> _Work request_:
The stretch wanted below opens at the line containing "Given: Go to Downloads in sidebar" and closes at the line containing "This screenshot has height=485, width=730.". Please return it exactly, with no other lines.

> _Records for the exercise_:
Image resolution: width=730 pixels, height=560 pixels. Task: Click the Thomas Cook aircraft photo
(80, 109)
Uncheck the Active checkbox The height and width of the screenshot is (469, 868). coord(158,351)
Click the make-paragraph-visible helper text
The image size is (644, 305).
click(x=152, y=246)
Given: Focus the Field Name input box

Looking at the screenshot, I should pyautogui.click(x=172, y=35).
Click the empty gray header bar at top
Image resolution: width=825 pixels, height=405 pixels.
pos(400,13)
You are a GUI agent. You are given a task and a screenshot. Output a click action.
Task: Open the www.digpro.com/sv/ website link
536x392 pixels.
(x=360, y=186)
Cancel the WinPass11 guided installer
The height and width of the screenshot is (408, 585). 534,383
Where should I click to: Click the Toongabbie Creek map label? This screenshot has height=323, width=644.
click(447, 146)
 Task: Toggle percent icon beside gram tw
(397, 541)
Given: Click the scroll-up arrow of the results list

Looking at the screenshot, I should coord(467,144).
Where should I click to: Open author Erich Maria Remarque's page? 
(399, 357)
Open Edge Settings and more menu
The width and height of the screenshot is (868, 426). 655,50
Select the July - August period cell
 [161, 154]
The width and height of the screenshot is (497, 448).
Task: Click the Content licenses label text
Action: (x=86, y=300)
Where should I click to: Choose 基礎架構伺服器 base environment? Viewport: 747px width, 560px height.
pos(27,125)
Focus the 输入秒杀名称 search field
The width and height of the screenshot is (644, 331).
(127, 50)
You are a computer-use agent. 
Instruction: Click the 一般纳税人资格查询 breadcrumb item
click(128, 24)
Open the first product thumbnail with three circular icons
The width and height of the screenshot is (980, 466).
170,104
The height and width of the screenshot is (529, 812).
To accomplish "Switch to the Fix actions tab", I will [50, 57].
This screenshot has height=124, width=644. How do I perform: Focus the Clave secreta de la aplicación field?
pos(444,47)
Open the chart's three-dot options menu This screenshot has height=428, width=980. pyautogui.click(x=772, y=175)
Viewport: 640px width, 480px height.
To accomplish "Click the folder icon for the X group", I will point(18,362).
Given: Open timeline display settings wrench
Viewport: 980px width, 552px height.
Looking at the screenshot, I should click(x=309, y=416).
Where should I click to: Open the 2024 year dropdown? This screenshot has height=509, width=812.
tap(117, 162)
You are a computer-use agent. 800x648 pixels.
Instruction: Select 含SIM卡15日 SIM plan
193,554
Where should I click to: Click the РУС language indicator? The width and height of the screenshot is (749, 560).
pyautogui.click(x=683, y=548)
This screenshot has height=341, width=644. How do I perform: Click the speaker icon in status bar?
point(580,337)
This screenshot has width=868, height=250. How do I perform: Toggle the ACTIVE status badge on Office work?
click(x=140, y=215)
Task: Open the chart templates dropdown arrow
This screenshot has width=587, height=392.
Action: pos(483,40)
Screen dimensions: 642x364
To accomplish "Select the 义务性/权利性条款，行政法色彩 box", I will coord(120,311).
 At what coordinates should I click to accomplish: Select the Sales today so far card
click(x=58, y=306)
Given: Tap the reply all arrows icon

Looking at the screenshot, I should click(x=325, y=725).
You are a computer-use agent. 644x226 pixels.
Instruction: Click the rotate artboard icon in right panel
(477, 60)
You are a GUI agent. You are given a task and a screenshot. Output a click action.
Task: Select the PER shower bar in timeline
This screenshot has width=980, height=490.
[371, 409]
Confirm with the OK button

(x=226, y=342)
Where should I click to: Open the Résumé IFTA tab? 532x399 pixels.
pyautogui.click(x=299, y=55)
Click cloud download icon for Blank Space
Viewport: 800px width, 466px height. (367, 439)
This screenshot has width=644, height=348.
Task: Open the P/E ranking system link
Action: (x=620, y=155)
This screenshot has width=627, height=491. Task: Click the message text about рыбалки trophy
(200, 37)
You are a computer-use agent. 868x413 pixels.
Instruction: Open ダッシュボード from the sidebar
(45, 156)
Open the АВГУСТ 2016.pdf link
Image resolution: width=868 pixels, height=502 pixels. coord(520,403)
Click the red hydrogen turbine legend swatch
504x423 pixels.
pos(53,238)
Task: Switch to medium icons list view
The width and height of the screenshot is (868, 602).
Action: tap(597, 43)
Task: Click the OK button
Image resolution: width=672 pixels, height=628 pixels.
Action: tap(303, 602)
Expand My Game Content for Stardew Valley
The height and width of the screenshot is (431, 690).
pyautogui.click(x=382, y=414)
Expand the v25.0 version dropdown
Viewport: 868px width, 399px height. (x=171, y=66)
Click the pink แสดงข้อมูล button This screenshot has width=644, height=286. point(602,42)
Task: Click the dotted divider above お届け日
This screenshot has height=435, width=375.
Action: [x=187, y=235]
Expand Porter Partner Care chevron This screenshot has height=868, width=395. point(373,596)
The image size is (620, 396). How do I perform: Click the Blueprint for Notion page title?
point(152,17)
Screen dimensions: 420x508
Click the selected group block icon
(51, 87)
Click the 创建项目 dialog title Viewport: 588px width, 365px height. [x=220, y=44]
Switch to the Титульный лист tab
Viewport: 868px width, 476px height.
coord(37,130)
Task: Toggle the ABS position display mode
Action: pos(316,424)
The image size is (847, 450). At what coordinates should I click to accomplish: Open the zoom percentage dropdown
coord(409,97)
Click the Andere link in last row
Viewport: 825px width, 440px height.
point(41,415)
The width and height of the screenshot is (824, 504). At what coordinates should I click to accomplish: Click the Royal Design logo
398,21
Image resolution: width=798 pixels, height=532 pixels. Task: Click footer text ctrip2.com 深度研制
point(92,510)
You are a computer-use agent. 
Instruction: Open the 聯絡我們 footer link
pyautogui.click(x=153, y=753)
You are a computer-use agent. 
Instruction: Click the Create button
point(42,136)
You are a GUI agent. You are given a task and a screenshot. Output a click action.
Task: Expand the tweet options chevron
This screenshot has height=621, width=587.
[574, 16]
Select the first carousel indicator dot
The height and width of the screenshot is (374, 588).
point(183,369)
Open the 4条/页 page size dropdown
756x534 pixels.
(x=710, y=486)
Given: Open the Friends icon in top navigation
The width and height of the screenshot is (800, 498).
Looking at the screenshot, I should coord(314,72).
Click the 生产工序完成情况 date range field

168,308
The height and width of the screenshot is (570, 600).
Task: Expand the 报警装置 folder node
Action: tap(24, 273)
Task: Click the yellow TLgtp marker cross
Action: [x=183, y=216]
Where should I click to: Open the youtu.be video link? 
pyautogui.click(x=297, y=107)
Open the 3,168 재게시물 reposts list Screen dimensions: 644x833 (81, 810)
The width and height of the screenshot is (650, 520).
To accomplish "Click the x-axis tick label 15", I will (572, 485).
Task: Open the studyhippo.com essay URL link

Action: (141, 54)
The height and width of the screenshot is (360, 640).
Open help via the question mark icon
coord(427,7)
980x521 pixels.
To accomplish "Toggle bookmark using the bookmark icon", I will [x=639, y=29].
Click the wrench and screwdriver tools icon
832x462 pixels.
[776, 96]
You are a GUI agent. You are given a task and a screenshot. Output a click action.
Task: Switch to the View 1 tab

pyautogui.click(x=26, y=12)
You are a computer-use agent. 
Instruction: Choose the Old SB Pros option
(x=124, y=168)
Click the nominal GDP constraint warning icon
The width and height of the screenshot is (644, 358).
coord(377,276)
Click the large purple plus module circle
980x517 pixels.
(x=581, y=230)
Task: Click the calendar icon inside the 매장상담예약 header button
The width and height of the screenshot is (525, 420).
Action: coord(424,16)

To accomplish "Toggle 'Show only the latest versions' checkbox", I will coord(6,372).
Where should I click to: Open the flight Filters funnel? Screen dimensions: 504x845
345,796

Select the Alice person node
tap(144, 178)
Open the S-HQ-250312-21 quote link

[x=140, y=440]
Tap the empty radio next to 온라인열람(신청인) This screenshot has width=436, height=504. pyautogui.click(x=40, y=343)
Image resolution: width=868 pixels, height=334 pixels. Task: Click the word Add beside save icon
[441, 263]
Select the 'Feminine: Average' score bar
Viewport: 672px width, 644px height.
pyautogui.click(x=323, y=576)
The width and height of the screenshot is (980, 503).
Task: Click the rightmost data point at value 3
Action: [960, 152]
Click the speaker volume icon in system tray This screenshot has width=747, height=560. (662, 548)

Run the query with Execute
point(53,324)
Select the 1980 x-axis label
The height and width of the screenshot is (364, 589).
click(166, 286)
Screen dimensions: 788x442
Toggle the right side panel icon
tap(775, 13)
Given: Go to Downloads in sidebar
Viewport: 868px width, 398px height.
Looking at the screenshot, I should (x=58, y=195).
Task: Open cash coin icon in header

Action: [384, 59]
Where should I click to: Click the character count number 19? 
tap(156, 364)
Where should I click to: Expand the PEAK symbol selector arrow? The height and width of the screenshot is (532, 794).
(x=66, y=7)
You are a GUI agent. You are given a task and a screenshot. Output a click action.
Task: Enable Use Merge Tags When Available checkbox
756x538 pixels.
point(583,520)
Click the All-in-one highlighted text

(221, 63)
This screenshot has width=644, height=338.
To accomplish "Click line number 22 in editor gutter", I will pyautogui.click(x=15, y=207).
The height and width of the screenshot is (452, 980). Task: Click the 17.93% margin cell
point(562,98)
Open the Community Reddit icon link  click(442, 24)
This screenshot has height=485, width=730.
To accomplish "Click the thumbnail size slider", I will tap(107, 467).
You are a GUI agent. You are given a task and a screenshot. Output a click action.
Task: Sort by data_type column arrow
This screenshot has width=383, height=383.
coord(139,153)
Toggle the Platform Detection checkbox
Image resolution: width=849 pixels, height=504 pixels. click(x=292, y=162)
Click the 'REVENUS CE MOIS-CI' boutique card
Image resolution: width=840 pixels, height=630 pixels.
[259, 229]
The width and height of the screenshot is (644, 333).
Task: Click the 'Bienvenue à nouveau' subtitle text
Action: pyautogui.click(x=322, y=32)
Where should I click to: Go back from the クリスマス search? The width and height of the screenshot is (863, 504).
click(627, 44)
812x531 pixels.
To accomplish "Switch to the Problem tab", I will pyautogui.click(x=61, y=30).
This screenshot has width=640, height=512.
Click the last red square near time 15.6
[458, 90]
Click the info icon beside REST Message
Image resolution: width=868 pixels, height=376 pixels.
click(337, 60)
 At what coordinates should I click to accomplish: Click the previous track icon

> _Worked solution_:
Given: Go to Downloads in sidebar
Viewport: 868px width, 398px height.
Looking at the screenshot, I should (x=58, y=195).
Task: Open cash coin icon in header

Action: [384, 59]
Where should I click to: Click the character count number 19? 
tap(156, 364)
Where should I click to: Expand the PEAK symbol selector arrow? The height and width of the screenshot is (532, 794).
(x=66, y=7)
You are a GUI agent. You are given a task and a screenshot. Output a click action.
Task: Enable Use Merge Tags When Available checkbox
756x538 pixels.
point(583,520)
Click the All-in-one highlighted text

(221, 63)
This screenshot has width=644, height=338.
To accomplish "Click line number 22 in editor gutter", I will pyautogui.click(x=15, y=207).
The height and width of the screenshot is (452, 980). Task: Click the 17.93% margin cell
point(562,98)
Open the Community Reddit icon link  click(442, 24)
This screenshot has height=485, width=730.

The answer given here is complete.